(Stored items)
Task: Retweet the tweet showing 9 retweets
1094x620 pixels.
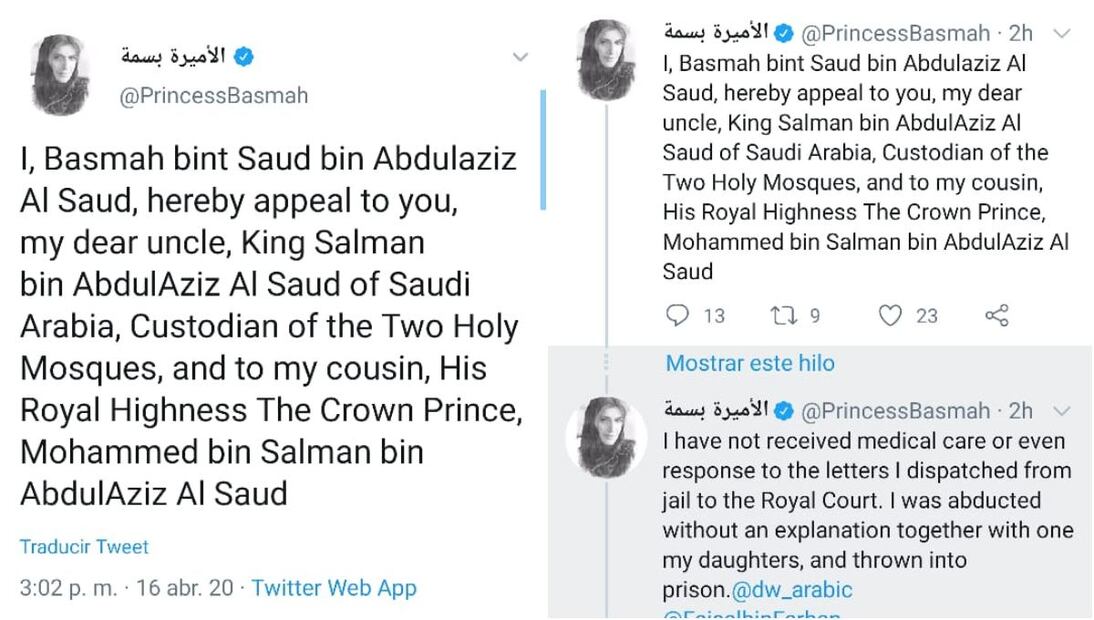Action: pos(782,316)
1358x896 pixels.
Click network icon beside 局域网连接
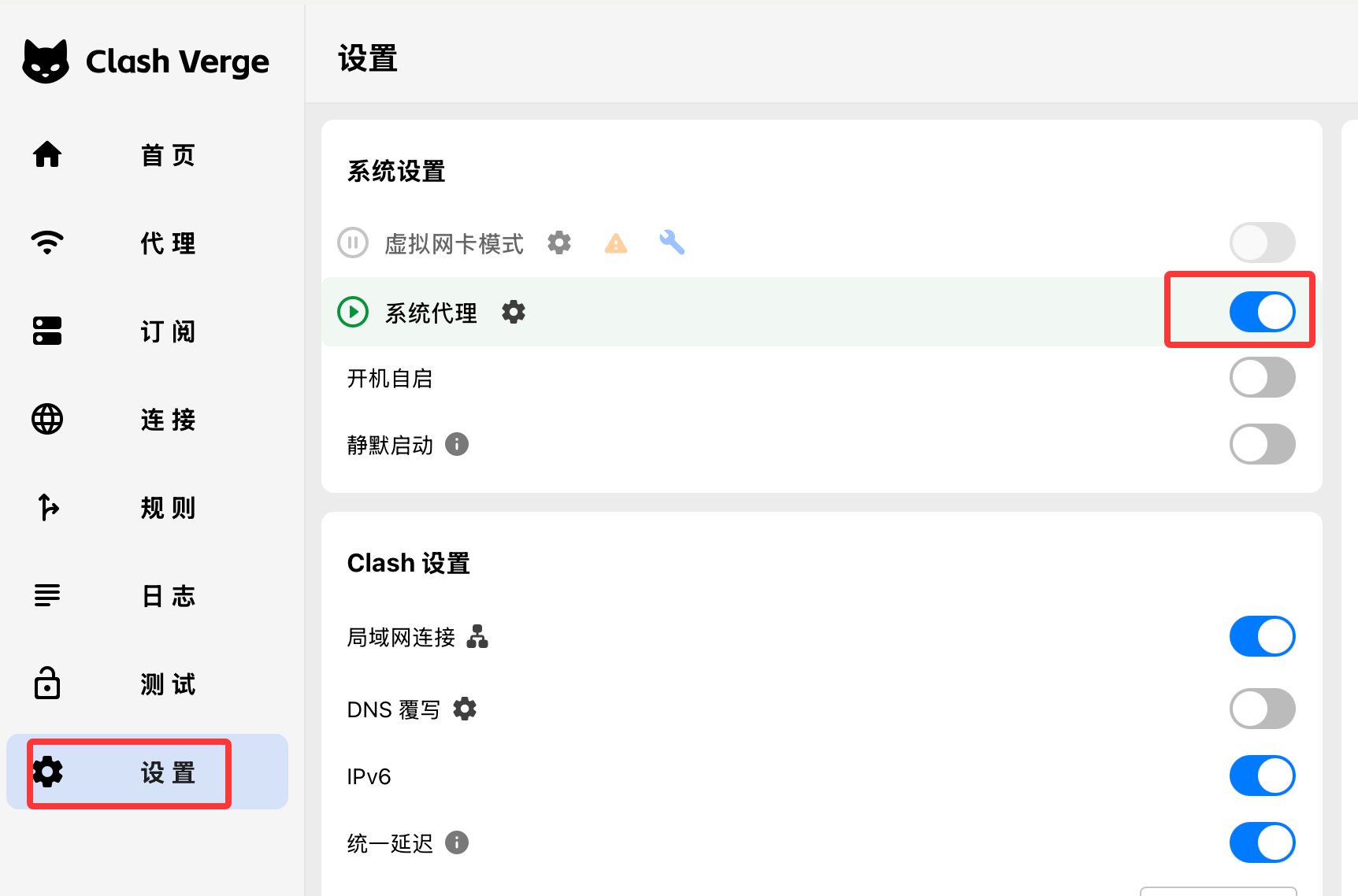pyautogui.click(x=477, y=636)
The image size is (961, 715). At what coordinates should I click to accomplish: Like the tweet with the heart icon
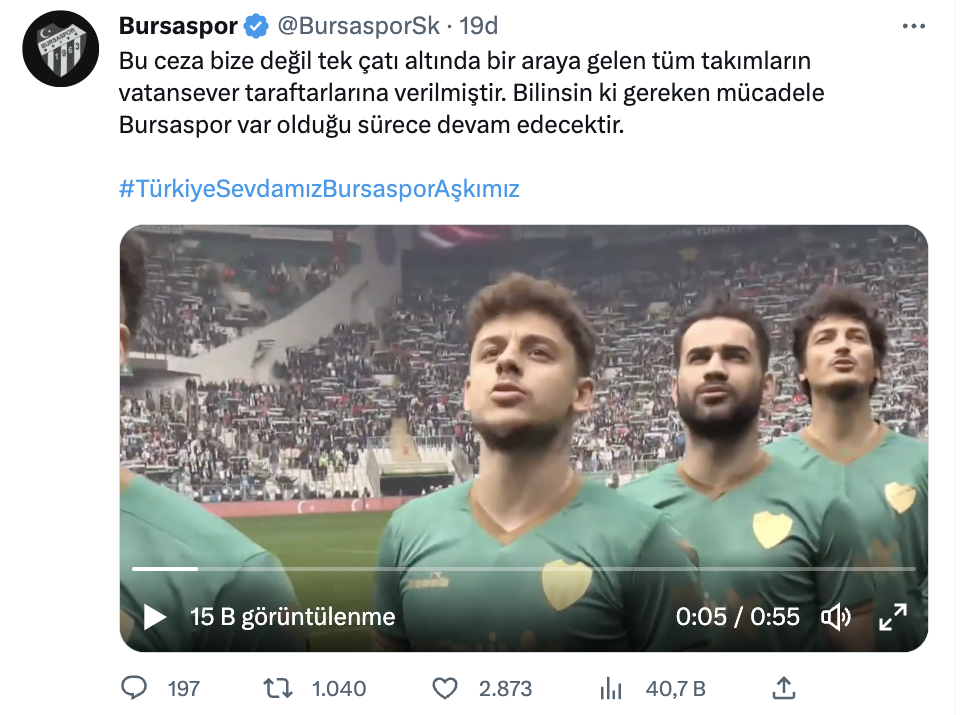[x=445, y=689]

• _TASK DETAILS_
Write out the lines from the line with "1094x620 pixels." through the end of the records exactly; do not include pictures or any other lines.

• _SOLVED PROBLEM_
1094x620 pixels.
Action: pos(782,316)
1358x896 pixels.
Click network icon beside 局域网连接
pyautogui.click(x=477, y=636)
The image size is (961, 715). At what coordinates should I click to accomplish: Like the tweet with the heart icon
[x=445, y=689]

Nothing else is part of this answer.